We need to be able to have builders updated independently of the jx binary in some way. @tdcox has an idea around a volume containing jx that gets mounted in via the pod template (or some alternative approach), but I honestly don't have an opinion on how we fix this, just that we absolutely must fix this.

cc @pmuir @garethjevans @jstrachan @rawlingsj

abayer commented 5 years ago

I'm not sure about the volume approach - for builders, I suppose we could add something to jenkins-x-versions that defined the jx binary version, and then at the beginning of each pipeline execution, create a volume for that pipeline, downloading the appropriate jx binary to it, and then mounting that volume into the pod and containers, but I'm not sure if that works well. We definitely can't do a shared volume across the cluster, so it would have to be a per-pipeline volume. And even if that worked, we'd have to do something else for controllers.

My gut instinct is for adding the desired jx binary version to jenkins-x-versions somehow, adding a flag to jx upgrade cli like --from-version-stream that decides the version to upgrade to by looking in the version stream, baking a jx binary in (one that we'd change very rarely), and then running jx upgrade cli -b --from-version-stream at container init time. Thoughts?

tdcox commented 5 years ago

Architecturally, you are dealing with a caching problem against multiple dependencies. At the moment, you are doing all the assembly at source then moving the cached copy out to where it is consumed.

You could move the full assembly to the extreme opposite end of the operation and do it as a part of each customer build operation but then you are taking the delay that you are trying to avoid and giving it to every customer multiplied by the number of builds they run. Not good.

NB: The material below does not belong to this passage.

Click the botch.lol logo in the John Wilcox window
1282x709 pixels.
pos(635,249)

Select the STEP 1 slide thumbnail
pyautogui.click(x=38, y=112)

The best avenue is probably to look at creating intermediate assemblies at source and then shipping these to the customer for one-off assembly and local caching at platform upgrade time.

This is only going to work if you can separate rapidly changing elements (jx) from slowly changing elements (python 2.7) and cache the intermediate stages. Otherwise you are still going to have to build all the images to run your end-to-end testing.

On top of this, we need a mechanism that supports many more combinations of dependencies and allows for more frequent updates of base container images (to cope with CVE patching on OS and tooling) and also permits more variations of dependencies across time (python 3.6, pytorch 1.0.1, CUDA 9 vs python 3.7, pytorch 1.1.0, CUDA 10.1 for example).